In the European Union, there are only two cities where lamplighters are still on duty. Zagreb in Croatia and Wroclaw in Poland.

In Waikiki, Hawaii, lamplighters in traditional Hawaiian costumes run along the shore and light gas torches in the evening.

Frank Serpico, an NYPD whistleblower, prefers to use the term "lamp-lighter" to describe the whistleblower's role as a watchman.

Tinker Tailor Soldier Spy, a spy novel written by John le Carré, refers to Lamplighters as a section of British Intelligence that provided surveillance and couriers.

Lamplighter's Serenade  is a song written by Hoagy Carmichael. It was recorded by Frank Sinatra during his first session as a solo artist, on 19 January 1942. Bing Crosby also recorded a version of the song just days later.

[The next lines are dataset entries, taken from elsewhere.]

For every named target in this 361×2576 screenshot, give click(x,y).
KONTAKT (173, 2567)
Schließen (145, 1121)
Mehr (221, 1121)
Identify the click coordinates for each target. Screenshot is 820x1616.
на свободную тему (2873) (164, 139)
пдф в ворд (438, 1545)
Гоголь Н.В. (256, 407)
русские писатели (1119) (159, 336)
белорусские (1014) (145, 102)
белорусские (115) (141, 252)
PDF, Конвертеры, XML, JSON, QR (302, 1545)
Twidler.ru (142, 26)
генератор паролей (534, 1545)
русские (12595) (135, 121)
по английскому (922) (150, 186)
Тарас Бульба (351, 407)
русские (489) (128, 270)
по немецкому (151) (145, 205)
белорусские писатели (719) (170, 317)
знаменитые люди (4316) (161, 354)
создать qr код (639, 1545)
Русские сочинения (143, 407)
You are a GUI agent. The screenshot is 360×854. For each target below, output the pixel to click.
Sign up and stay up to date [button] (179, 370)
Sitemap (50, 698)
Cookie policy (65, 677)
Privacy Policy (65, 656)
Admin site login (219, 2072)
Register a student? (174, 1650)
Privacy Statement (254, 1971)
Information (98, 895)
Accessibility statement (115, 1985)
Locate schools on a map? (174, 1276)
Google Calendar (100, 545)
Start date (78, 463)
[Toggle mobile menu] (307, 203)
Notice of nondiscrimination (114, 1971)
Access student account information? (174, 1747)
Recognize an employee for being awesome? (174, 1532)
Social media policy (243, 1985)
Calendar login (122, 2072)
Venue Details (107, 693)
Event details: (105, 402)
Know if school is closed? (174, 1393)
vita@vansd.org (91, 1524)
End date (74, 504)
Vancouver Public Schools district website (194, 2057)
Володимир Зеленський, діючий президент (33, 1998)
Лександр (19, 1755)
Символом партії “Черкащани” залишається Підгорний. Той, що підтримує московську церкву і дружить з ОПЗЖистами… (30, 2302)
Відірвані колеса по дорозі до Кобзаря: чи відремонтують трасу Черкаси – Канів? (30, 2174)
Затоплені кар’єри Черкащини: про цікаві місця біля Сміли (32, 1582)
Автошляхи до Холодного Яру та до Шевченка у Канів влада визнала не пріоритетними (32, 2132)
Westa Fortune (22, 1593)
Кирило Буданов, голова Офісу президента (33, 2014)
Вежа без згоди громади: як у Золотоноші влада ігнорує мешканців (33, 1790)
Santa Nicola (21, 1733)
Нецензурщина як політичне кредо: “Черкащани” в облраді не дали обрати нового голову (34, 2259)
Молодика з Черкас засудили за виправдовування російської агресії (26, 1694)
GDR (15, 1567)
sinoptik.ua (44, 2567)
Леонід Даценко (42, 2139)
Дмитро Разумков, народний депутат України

The Old Lamp-Lighter is another song; its music was written by Nat Simon, the lyrics by Charles Tobias. The song was published in 1946.

Jack the Lamplighter is a character in the film Mary Poppins Returns.

Modern outdoors usage 

In the late-19th and 20th centuries, most cities with gas streetlights replaced them with new electric streetlights. For example, Baltimore, the first US city to install gas streetlights, removed nearly all of them in 1957.  A gas lamp is located at N. Holliday Street and E. Baltimore Street as a monument to the first gas lamp in America, erected at that location.

However, gas lighting of streets has not disappeared completely from some cities, and the few municipalities that retained gas lighting now find that it provides a pleasing nostalgic effect. Gas lighting is also seeing a resurgence in the luxury home market for those in search of historical authenticity.

The largest gas lighting network in the world is that of Berlin. With about 37,000 lamps (2014), it holds more than half of all working gas street lamps in the world. In central London around 1500 gas lamps still operate, lighting the Royal Parks, the exterior of Buckingham Palace and almost the entire Covent Garden area. The Park Estate in Nottingham retains much of its original character, including the original gas lighting network.

In the United States, more than 2800 gas lights in Boston operate in the historic districts of Beacon Hill, Back Bay, Bay Village, Charlestown, and parts of other neighborhoods. In Cincinnati, Ohio, more than 1100 gas lights operate in areas that have been named historic districts. Gas lights also operate in parts of the famed French Quarter and outside historic homes throughout the city in New Orleans.

South Orange, New Jersey, has adopted the gaslight as the symbol of the town, and uses them on nearly all streets. Several other towns in New Jersey also retain gas lighting: Glen Ridge, Palmyra, Riverton, and some parts of Orange, Cape May, and Cherry Hill. The village of Riverside, Illinois, still uses its original gas street lights that are an original feature of the  Frederick Law Olmsted planned community. Manhattan Beach, California, has a gas lamp section in which all the sidewalks are lit by public gas lamps. Disneyland has authentic 19th century gas lamps from Baltimore along the "Main Street, U.S.A." section of the theme park.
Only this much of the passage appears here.